Marcel Nold receives inaugural Fielding Innovation Award

Associate Professor Marcel Nold has been named the inaugural winner of the $50,000 Fielding Innovation Award for his work on cytokines, their signalling and role in suppressing inflammation.

Associate Professor Marcel Nold.
Professor Marcel Nold

An international study led by A/Prof Nold and Dr Claudia Nold, from Hudson Institute’s ‘The Ritchie Centre’, discovered the mechanisms by which interleukin 37 (IL-37), a cytokine of the IL-1 family, acts to regulate immune responses and to control inflammation in the body.

The team is now exploring how it can translate the powerful functions of this small protein into new drugs to control or unleash the immune system’s responses.

Once more necessary testing has been done, the team envisages this research program will raise the interest of pharmaceutical companies.

“Now that we’ve discovered the mechanisms of IL-37 in controlling inflammation, we are looking into how to make that research medically useful,” Dr Nold said.

“The Fielding Innovation Award will greatly help us to get the extensive amount of work done that our laboratory needs to accomplish over the next 12 months and beyond in order to take our findings through to a commercial stage,” Dr Nold said.

Now, A/Prof Marcel Nold’s team will begin experiments to test modulators of the protein’s function, thus accelerating the research and strengthening the team’s position.

The Innovation Award was established by Melbourne businessman and philanthropist Peter Fielding in 2014, as part of a $1 million donation to boost the Institute’s commercial activity to ensure Hudson Institute research has stable funding from the private sector, especially while a record-low number of research projects are funded by the government. The annual award supports the Hudson Institute scientist who is producing major advancements in the commercialisation of their research.

“I want to see innovative research move from the lab into patient treatment. The Nolds’ research is harnessing this potential,” Mr Fielding said.

In February, a study published in Nature Immunology by A/Prof Nold’s team deciphered how the body uses IL-37 as a molecular signal to regulate and control inflammation.

“Inflammation helps to protect us from the harmful effects of bacteria, viruses and cancer,” A/Prof Nold explained.

“However, inflammation is a double-edged sword: in many diseases, such as stroke, heart attacks and auto-immune diseases like Crohn’s Disease and lupus, the immune system’s responses are too strong, and can wreak great havoc if not sufficiently contained.

“Rampant, uncontrolled inflammation leads to tissue damage, which in the unfortunately not uncommon severe cases can result in organ failure and death.”

A/Prof Nold, his wife and their team showed how IL-37 binds to a very specific set of receptors on target cells, instructing those cells to execute a cascade of events. This chain of events subdues some of the molecular pathways the body uses to mount its inflammatory responses.

“IL-37 has been shown to override the body’s destructive responses to injury and disease, and our experiments will further probe how we can block or mimic its function,” A/Prof Nold said.

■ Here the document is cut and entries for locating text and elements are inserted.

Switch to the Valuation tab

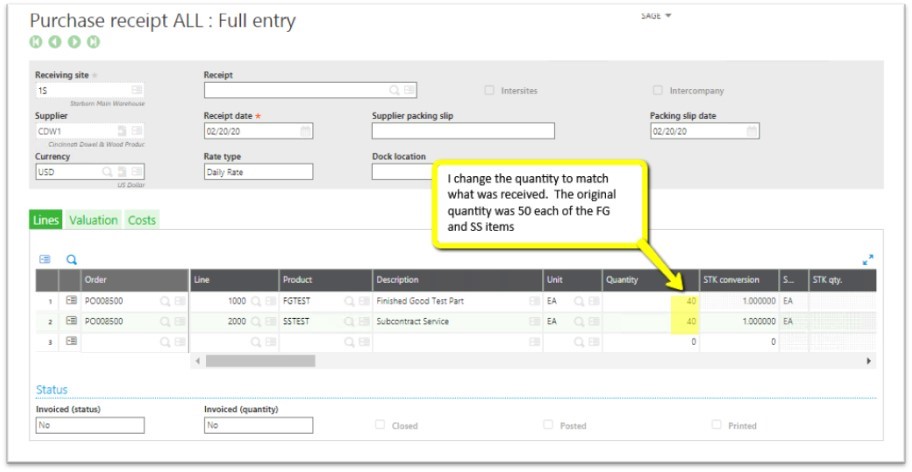click(93, 220)

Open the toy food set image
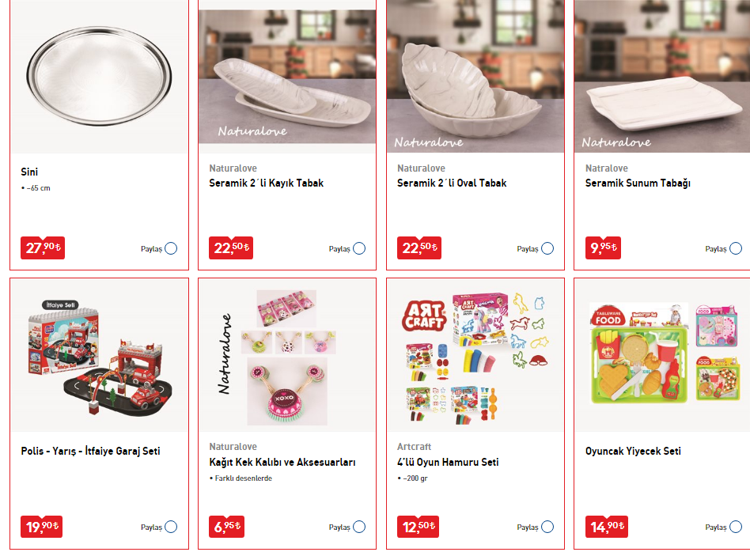(x=662, y=356)
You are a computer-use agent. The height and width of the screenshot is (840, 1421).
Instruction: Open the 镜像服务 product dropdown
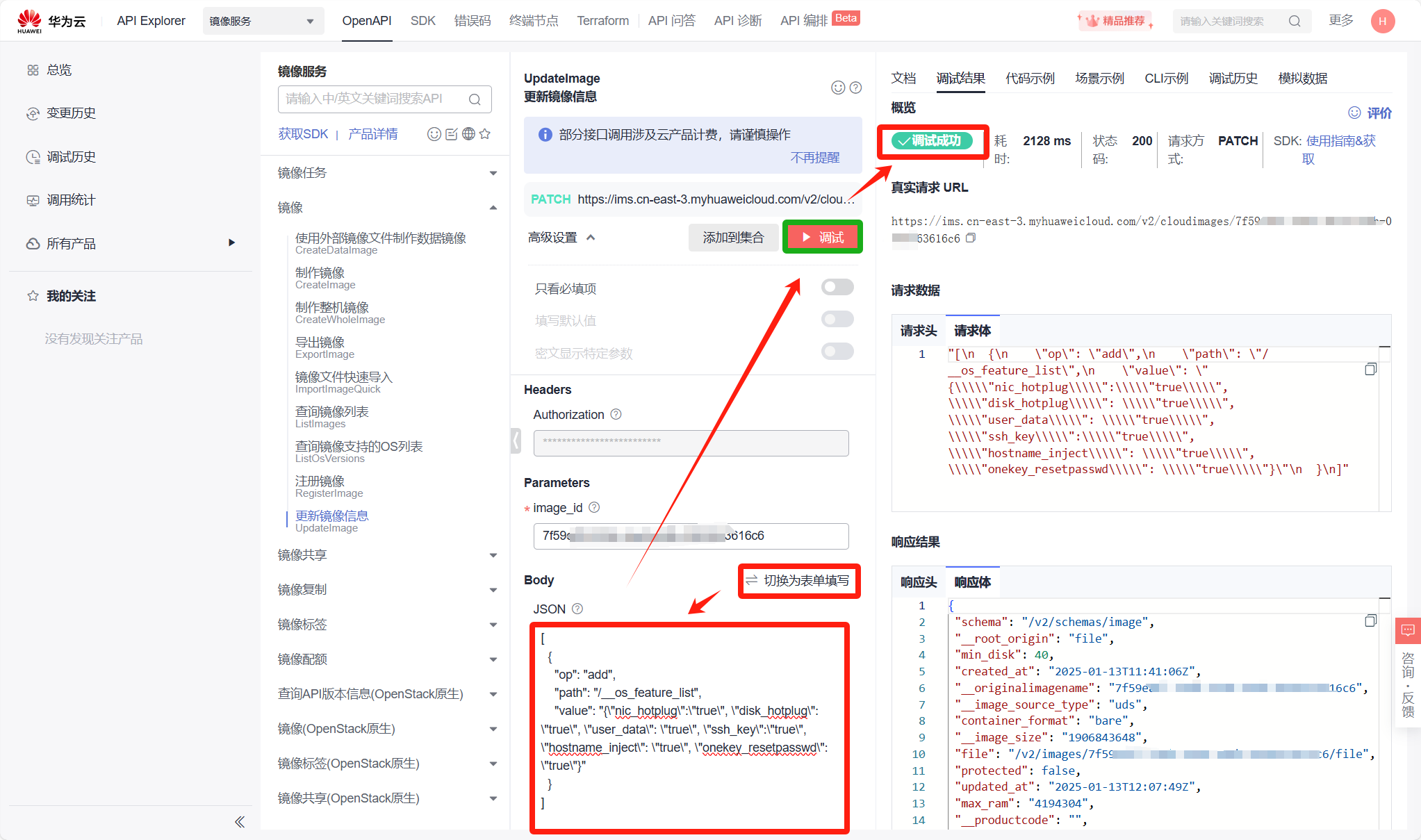[x=263, y=21]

“We hope this discovery could be harnessed to supress inflammation in all different kinds of scenarios, from auto-immune diseases to the common cold, and to unleash the immune system’s own desired and targeted attacks on various cancers.”

Hudson Institute Director Professor Bryan Williams says A/Prof Marcel Nold is an extremely worthy recipient of the inaugural Fielding Innovation Award.

“A/Prof Nold exemplifies the Institute’s vision for translation and collaboration. Not only is he a clinician-scientist, but he has close connections to all three MHTP partners, Hudson, Monash Health and Monash University,” said Prof Williams.

“I am very pleased we have been able to support our own high-calibre researchers in this way, thanks to the generous support of the Fielding Foundation.”